Over the past few months a number of property and economic experts have been vocalising their opinions on how the housing crisis can be solved. Currently, there is a much higher amount of demand for housing than there is supply, which has ultimately led to house prices increasing at a rapid rate. One of the causes of this surge in demand is the government’s Help to Buy scheme which enables individuals to apply for a mortgage with a deposit of as little as five per cent.
In order to rectify the situation the government are funding a number of construction projects across the UK, however many are facing issues such as a lack of readily available building supplies and skilled labour. This is why many people were surprised to hear that the Help to Buy scheme is being extended until 2020, as even though it has brought activity to the property and private rental markets it’s ultimately unsustainable and could cause another housing bubble.

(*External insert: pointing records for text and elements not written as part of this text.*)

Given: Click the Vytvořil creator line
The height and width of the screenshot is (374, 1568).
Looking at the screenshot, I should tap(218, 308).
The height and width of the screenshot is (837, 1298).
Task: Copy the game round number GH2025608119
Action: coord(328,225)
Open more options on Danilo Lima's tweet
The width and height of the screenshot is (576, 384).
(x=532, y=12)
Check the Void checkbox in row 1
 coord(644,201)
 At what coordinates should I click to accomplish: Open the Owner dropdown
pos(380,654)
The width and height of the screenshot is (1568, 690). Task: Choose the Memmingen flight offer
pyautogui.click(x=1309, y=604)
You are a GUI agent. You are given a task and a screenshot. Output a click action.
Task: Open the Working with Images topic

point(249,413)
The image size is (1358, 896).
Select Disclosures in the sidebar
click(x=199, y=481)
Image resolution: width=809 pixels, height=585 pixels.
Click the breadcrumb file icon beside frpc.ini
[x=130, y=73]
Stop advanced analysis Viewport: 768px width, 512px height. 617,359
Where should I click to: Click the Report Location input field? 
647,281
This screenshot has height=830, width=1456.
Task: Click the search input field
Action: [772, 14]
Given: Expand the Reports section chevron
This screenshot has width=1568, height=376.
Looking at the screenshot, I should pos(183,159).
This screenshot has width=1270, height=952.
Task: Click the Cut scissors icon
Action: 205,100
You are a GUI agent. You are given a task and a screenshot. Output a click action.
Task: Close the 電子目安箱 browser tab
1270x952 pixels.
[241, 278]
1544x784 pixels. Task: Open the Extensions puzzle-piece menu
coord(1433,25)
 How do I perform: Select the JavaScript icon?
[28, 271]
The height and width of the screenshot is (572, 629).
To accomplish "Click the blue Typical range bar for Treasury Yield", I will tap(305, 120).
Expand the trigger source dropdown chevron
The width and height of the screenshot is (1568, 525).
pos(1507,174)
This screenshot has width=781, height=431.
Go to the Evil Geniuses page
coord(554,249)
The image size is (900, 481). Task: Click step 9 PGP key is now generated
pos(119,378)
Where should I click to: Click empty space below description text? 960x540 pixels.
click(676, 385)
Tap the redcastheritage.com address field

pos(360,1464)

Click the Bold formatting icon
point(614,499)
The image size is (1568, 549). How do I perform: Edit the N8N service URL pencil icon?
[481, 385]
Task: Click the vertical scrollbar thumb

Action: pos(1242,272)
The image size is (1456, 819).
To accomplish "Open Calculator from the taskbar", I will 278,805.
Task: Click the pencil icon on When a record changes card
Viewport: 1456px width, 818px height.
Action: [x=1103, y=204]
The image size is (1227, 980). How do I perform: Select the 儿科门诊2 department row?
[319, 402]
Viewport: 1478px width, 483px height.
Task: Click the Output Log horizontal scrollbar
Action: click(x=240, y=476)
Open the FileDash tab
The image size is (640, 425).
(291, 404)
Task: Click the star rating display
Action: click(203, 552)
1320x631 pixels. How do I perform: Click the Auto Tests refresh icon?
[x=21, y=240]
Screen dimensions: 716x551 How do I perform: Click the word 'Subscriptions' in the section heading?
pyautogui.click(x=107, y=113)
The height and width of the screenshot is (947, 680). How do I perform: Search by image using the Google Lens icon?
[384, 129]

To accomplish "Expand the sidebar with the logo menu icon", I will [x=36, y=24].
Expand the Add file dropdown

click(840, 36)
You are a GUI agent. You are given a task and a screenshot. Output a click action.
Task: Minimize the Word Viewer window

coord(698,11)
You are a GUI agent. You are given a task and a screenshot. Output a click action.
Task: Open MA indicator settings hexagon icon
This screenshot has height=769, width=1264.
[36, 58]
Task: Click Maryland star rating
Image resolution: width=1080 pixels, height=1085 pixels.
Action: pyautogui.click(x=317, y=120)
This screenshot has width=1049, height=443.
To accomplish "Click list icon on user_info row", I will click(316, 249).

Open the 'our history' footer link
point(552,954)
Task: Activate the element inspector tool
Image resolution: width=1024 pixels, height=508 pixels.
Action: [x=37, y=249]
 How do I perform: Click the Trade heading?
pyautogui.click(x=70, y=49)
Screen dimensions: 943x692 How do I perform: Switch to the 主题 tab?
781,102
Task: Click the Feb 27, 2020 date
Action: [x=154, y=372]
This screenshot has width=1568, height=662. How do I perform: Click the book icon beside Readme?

However, we could soon see a drop in the amount of people being approved mortgages as the Financial Conduct Authority (FCA) has drawn up a new set of rules called the Mortgage Market Review (MMR) which states that from tomorrow onwards applicants for mortgages will need to be quizzed about their lifestyles as well as regular outgoings. Talking to the BBC, Martin Wheatley, chief executive of the FCA, said: “The core principle is a very sensible one – lend to people what they can afford to repay.
“We’ve come out of a period, particularly in 2008-09, when there was no attempt to verify people’s ability to pay, and we’ve ended up with lots of payment problems, lots of people in mortgages that are problematic for them, and if we had a different interest rate environment we’d see a lot of foreclosures.” By discussing with applicants their lifestyles and outgoings such as subscriptions and childcare fees lenders will have a better idea of how well they could manage their mortgage repayments even during times of economic difficulty.
This scheme was first formulated during the financial crisis, however it could prove extremely beneficial in the near future, especially as the Bank of England are planning on increasing their interest rates over the next few years. This plan has understandably made those on lower incomes concerned that they will no longer have mortgage applications accepted, however the Building Societies Association (BSA) assured that this was not the case.
Paul Broadhead, head of mortgage policy at the BSA, added: “It is understandable that people are concerned about the changes to the mortgage application process, however it is vital that this new regime does not dent consumer confidence or sentiment in the housing market. It is highly unlikely that a single purchase or category of expenditure will make the difference between yes or no decisions.
“The Mortgage Market Review was introduced in order to ensure that a common sense approach to mortgage lending is applied by all lenders and that people are not borrowing more than they can afford to pay. A number of building societies implemented the process early and have been lending this way, without problems, for a number of weeks, in fact, the common sense approach has been taken for years.”
However, there are some that feel that the new rules are unnecessary, such as Ray Boulger from mortgage advisers John Charcol, who said: “When it gets down to asking for detail on non-essential expenditure, which we know in practice that people tend to cut back on if they need to, that’s where I think some lenders are going too far – but it does vary considerably from lender to lender.” It is also not clear how the new rules will affect buy to let mortgage applications, as landlords tend to have more outgoings than individual applicants such as landlord insurance and letting agent fees.
In order to increase the chances of having mortgage applications accepted, Adrian Anderson, director of mortgage broker Anderson Harris, advised to cut down on spending a few months before approaching lenders. He added: “Cut back for three months before applying for a mortgage: pay off debts and simply spend less. In the past, borrowers reined back their spending once they had a mortgage and had to pay it each month; now you should act as though you already have that commitment in place and reduce your spending accordingly.”